» Brief: Reproduce the records below, replacing "Attachments tab" with "Settings tab" and leaving everything else unchanged. Omit the pictures from your answer.
---+---
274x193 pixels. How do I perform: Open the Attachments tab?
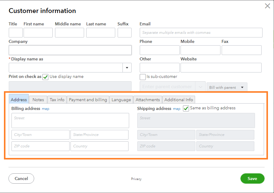click(148, 100)
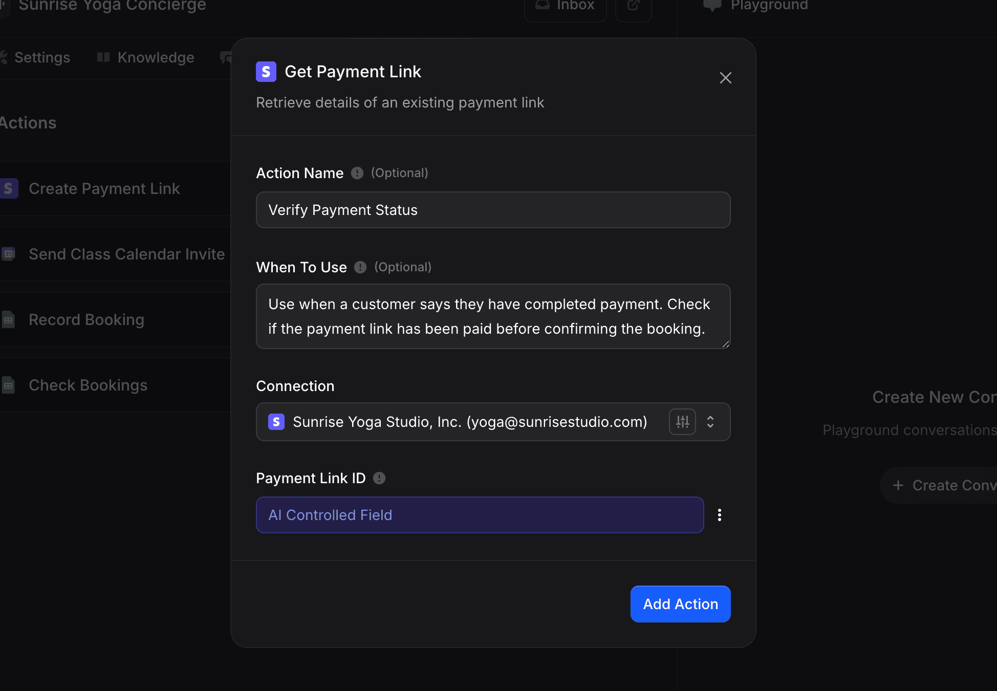Click the external link icon beside Inbox
Image resolution: width=997 pixels, height=691 pixels.
(x=633, y=5)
---+---
» Complete answer:
274x193 pixels. How do I perform: Open the Settings tab?
click(148, 100)
Click the external link icon beside Inbox
Image resolution: width=997 pixels, height=691 pixels.
(x=633, y=5)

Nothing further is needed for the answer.